Giuseppe Migneco (1908–1997) was an Italian painter and a prominent figure in 20th-century Italian expressionism. Associated with the Corrente movement, he often painted scenes of laborers and rural life in a distinctive expressionist style.

==Biography==
Migneco was born in Messina. His father was a train station master and his mother was a school teacher. He grew up in the neighbourhood of Ponteschiavo. At the age of 23, he moved to Milan to enroll in the International Medical School, University of Milan, but started gravitating around the local art scene, where he met Renato Birolli, Raffaele De Grada, Beniamino Joppolo and Aligi Sassu. Migneco eventually landed a job as an illustrator for the weekly magazine for children Corriere dei Piccoli. He lost interest in his medical studies, and decided to be a painter.

In 1937, he helped founding the anti-fascist Corrente group, a movement affiliated with the journal Corrente di Vita, and participates in the group's exhibitions. He exhibited his work at Galleria La Spiga in Milan in 1942. The following year, he was conscripted into the fascist army.
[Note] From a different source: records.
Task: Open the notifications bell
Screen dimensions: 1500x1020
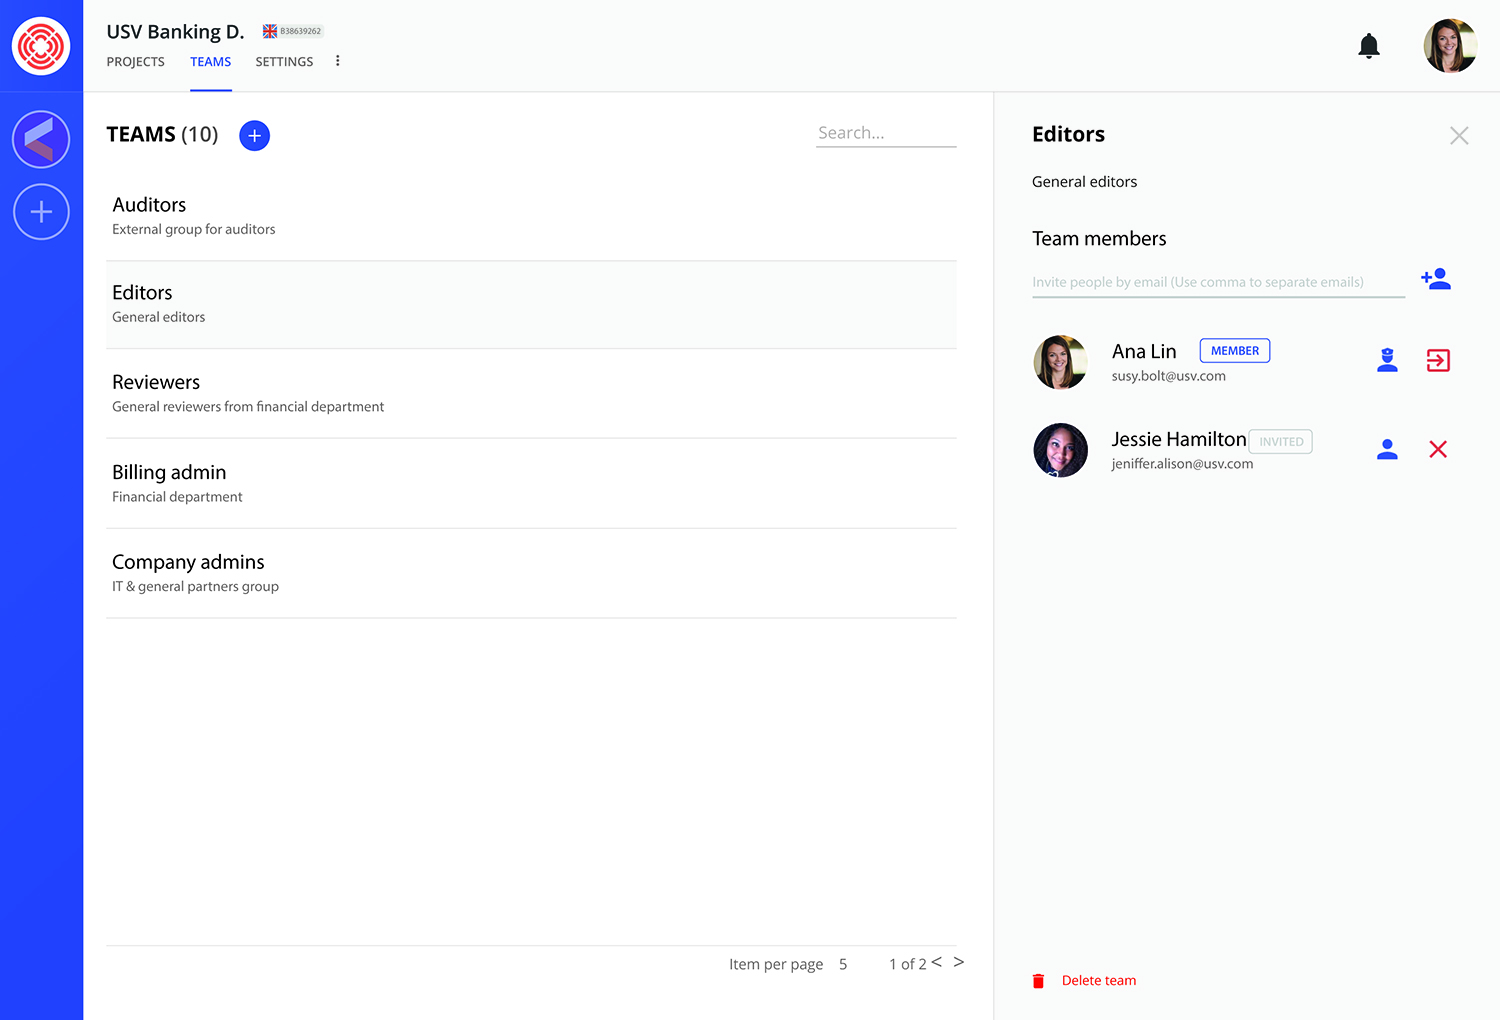Action: click(1369, 46)
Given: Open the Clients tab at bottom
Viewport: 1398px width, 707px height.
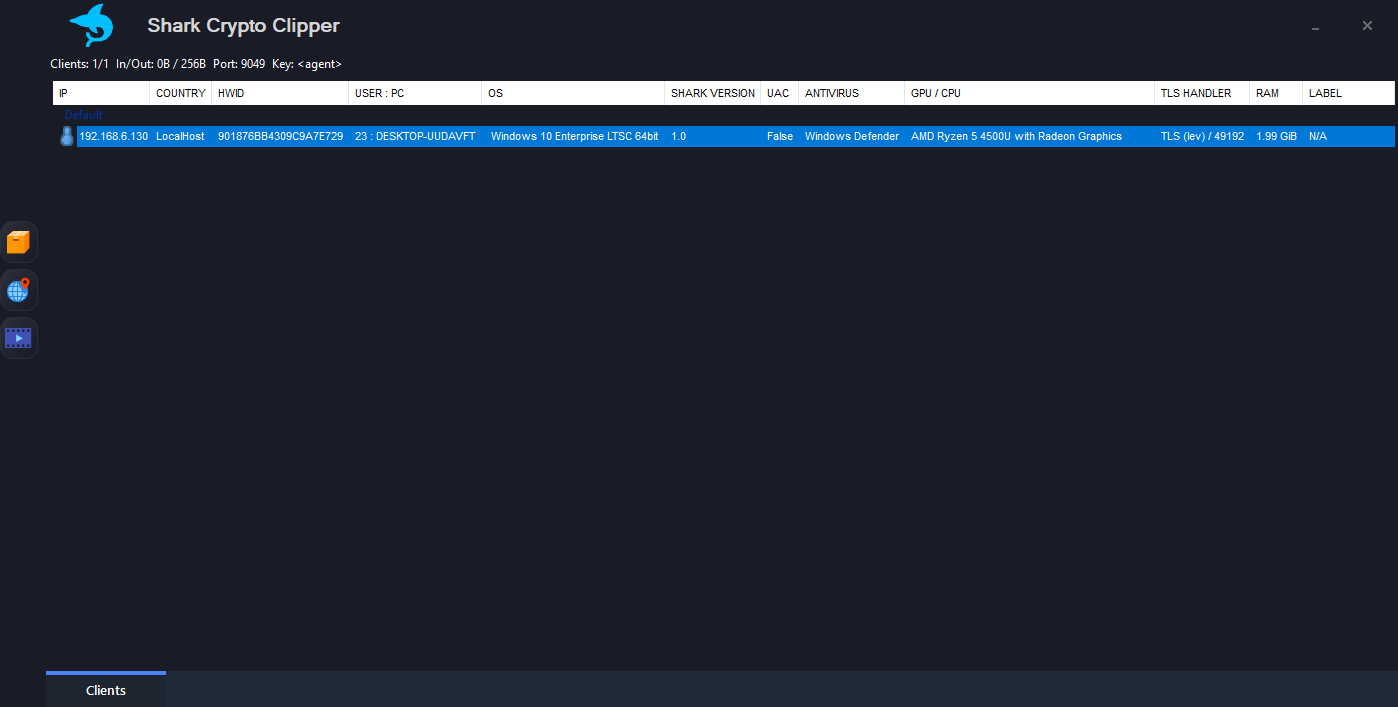Looking at the screenshot, I should tap(105, 690).
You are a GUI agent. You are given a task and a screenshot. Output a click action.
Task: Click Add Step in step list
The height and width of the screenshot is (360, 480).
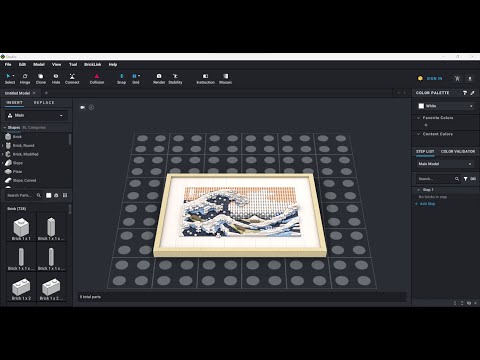coord(427,204)
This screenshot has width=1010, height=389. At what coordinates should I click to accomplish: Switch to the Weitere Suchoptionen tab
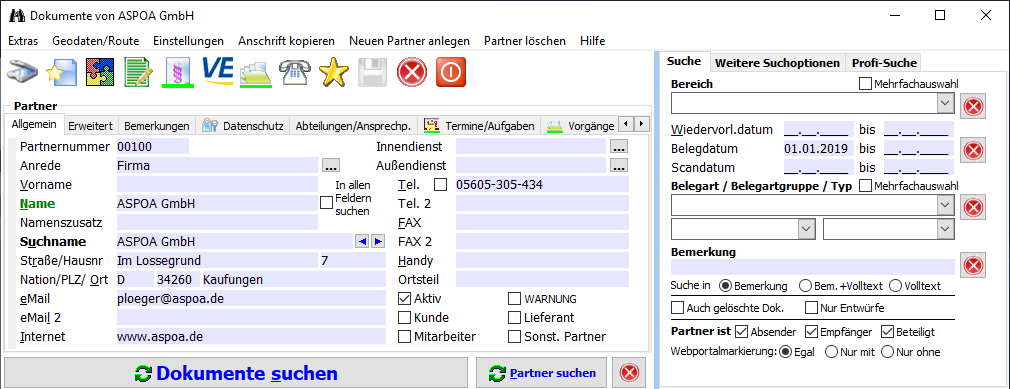pos(777,62)
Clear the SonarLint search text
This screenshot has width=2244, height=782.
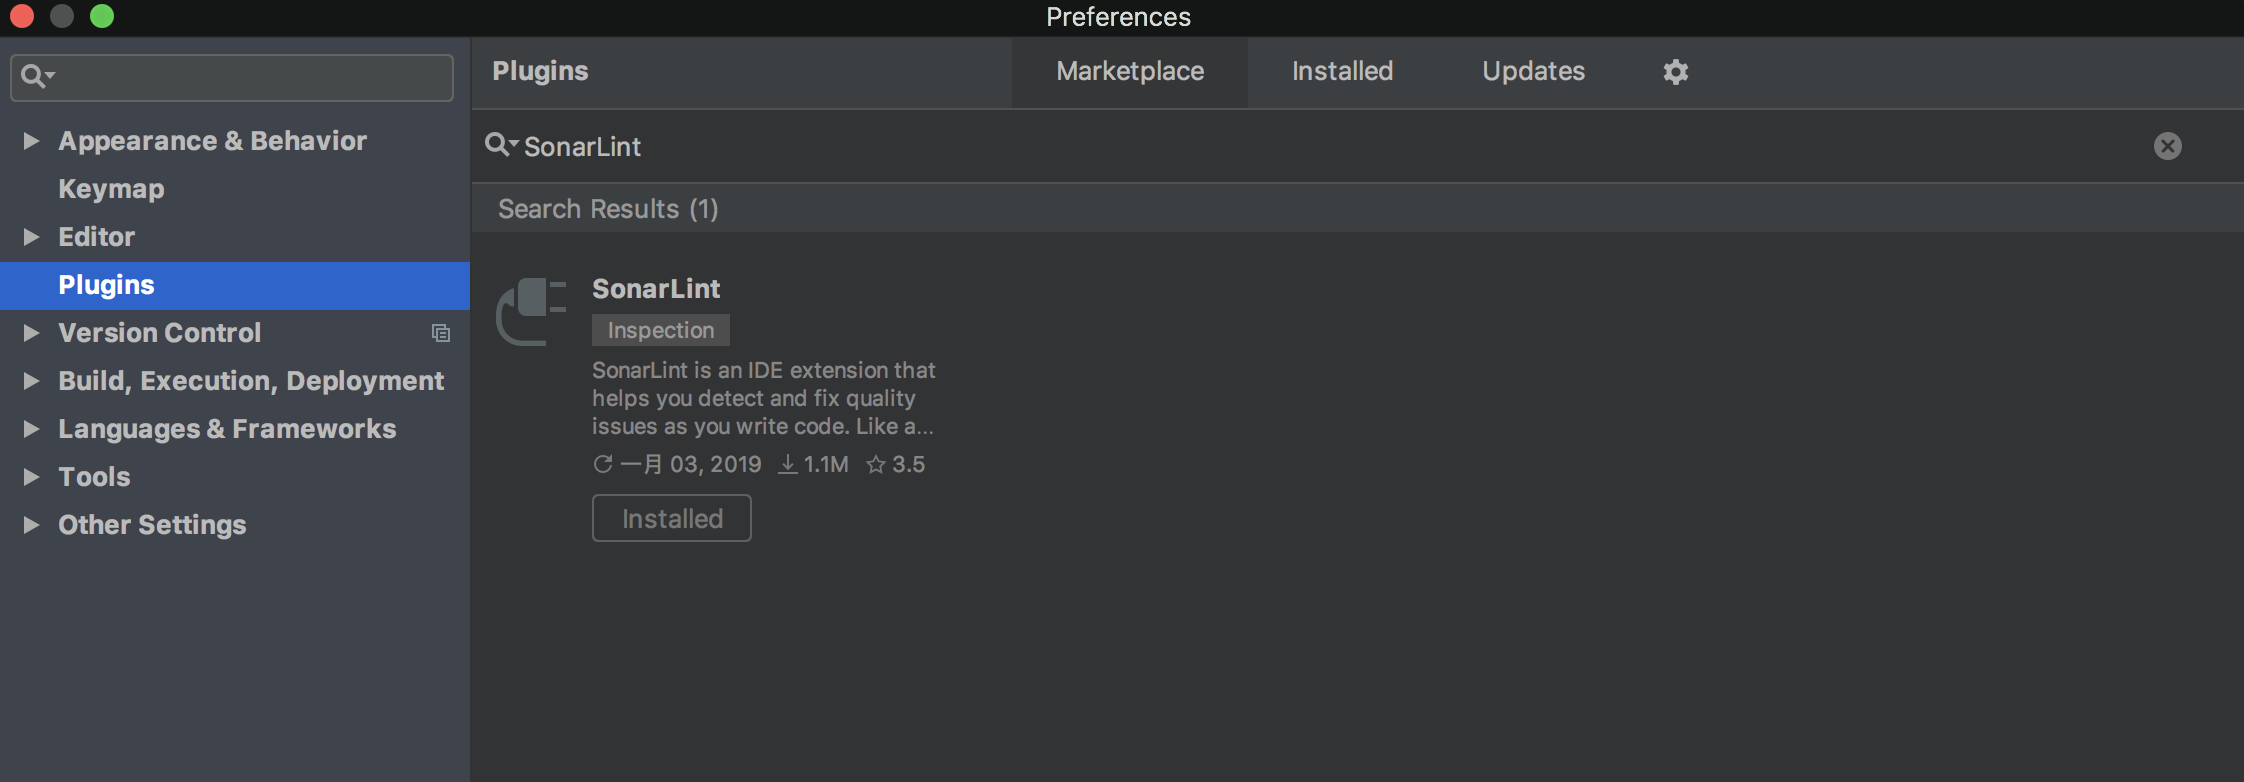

After the end of World War II, Migneco was able to reprise his artistic career when he had an exhibition at the Galleria Santa Redegonda in Milan in 1945. He was invited to show his work at the Rome Quadriennale in 1948, 1951, 1956, 1959, and last in 1986.

In 1952, his solo exhibition at the 26th Venice Biennale was introduced by Salvatore Quasimodo. In 1954, he exhibited at the Leicester Galleries in London, and at the Venice Biennale again in 1958. In 1983, his work was the subject of a large retrospective at the Palazzo Comunale in his native Messina. Migneco died in Milan in 1997.